Last summer Assistant Principal Rubi Ortiz was promoted to a new position as bilingual program director for Lyons-Brookfield School District 103. In September, Superintendent Kristopher Rivera was set to recommend that the school board hire a Chicago Public Schools teacher, Socorro Mendoza, to replace Ortiz as an assistant principal at GWMS. But the job offer was suddenly withdrawn without a full explanation.

School board President Jorge Torres said at the time that the offer to Mendoza was withdrawn because of concerns about the budget.

School board member Marge Hubacek said that she didn't understand why Rivera acted before the school board formally created the new position of dean.

"I don't quite know what the hurry was at this point, because he dragged his feet this whole time," Hubacek said.

For the first four months of the school year, GWMS Principal Don Jones and Assistant Principal Gary Wheaton have been the only administrators at the school, which serves 750 students.

"That's a lot of work for two people," Rivera said.

Changing the position from assistant principal to dean will save the district a little money. The dean position, which will focus on student discipline, will be a 38-week position while assistant principals work a 42-week year. 

Rivera is recommending that Torrejon be paid an annual salary of $76,000. Wheaton and Ortiz were hired in 2018 at starting salaries of $80,000. For now, Torrejon is being paid a stipend in addition to her teacher's salary.

Torrejon worked for 15 years as a bilingual teacher in Chicago before coming to Home School.
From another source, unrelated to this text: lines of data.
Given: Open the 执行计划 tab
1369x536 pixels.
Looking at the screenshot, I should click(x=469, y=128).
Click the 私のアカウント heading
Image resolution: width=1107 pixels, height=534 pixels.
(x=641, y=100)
She holds a bachelor's degree from Chicago State University and has earned two master's degrees, one in curriculum and instruction from Indiana Wesleyan University and one in educational leadership and administration from Concordia University.

Torrejon says that starting at a new school in the middle of the school year has been great, but challenging. 

"I'm learning a new routine and new faces, but everybody has been so wonderful," she said.

Rivera said that he, HR Director Brian Towne, Jones, and Wheaton interviewed three candidates last month for the dean's position, two of whom did not work for District 103. Rivera said that Torrejon was the clear top choice.

"She was the best candidate of the individuals we interviewed," Rivera said.

Torrejon also fills gaps on the GWMS administrative team.

It helped that Torrejon was female and bilingual since both Jones and Wheaton are men who don't speak Spanish.

"It's just a big bonus to have somebody who is bilingual, because that was one of the things Mr. Jones was having concerns about," Rivera said. "It's just such an asset to have somebody who can help translate some of the written documentations and notices that go home."

Rivera said the job description for the new position of dean will match the job description of assistant principal.

"We didn't change the job description, but it could be managed differently onsite," Rivera said.

Rivera said the district is looking into how to fill Torrejon's position at Home School. A new hire, possibly a new graduate, or a long-term substitute are both possibilities, Rivera said.

"That's going to be tough, but filling an administrative position in the middle of the year was tough, too," Rivera said.